Problem to work on: Using the records below, write out again exactly the lines that begin at the line containing "You are a GUI" and end at the line containing "Task: Click the LUSH sign above the shop door", and no other lines.

Collected data
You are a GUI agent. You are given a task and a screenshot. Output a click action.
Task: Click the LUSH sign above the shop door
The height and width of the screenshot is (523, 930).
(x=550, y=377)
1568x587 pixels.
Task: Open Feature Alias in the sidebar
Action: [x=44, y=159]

...

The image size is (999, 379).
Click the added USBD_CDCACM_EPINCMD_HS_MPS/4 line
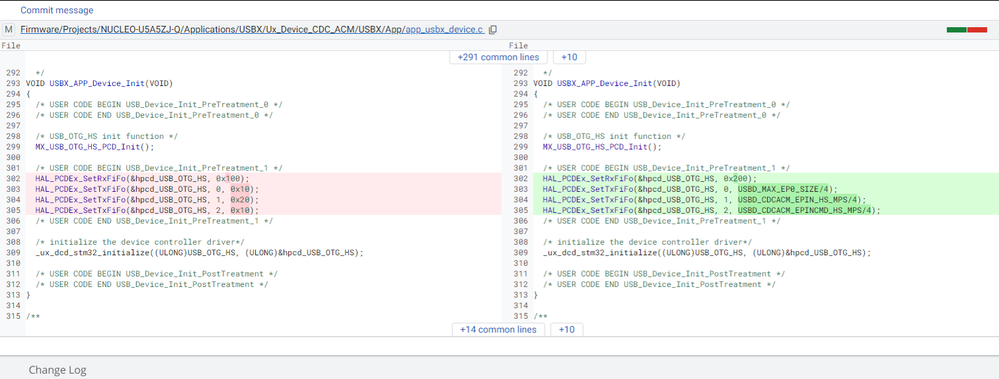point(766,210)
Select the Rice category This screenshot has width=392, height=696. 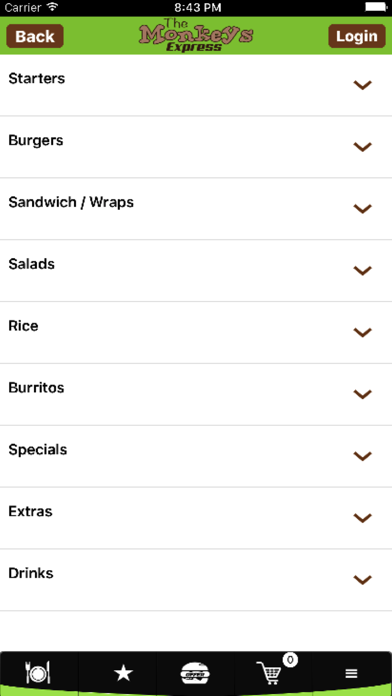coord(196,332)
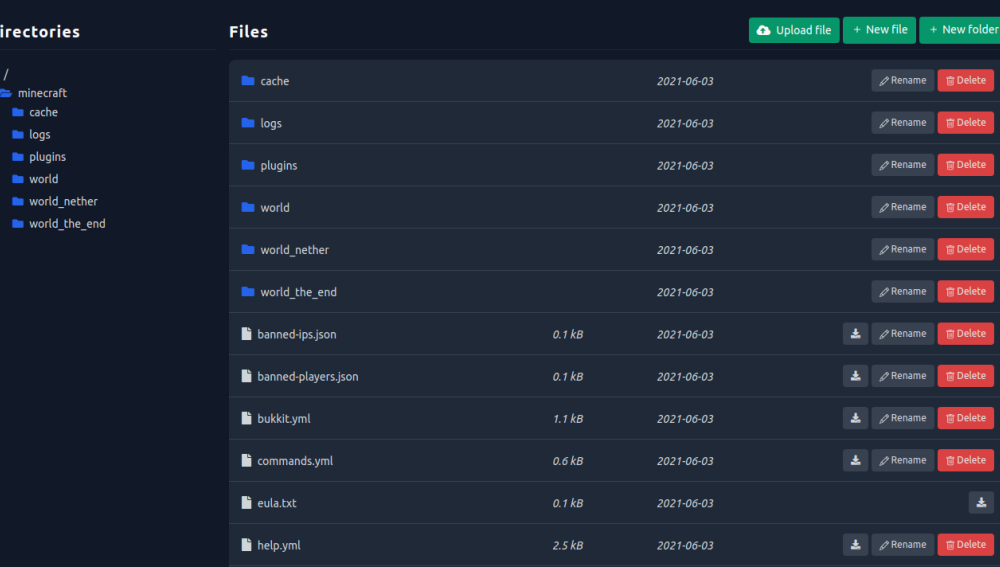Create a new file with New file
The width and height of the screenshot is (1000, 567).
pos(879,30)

Reply:
You are a GUI agent. You are given a task and a screenshot. Output a click action.
Task: Click the LUSH sign above the shop door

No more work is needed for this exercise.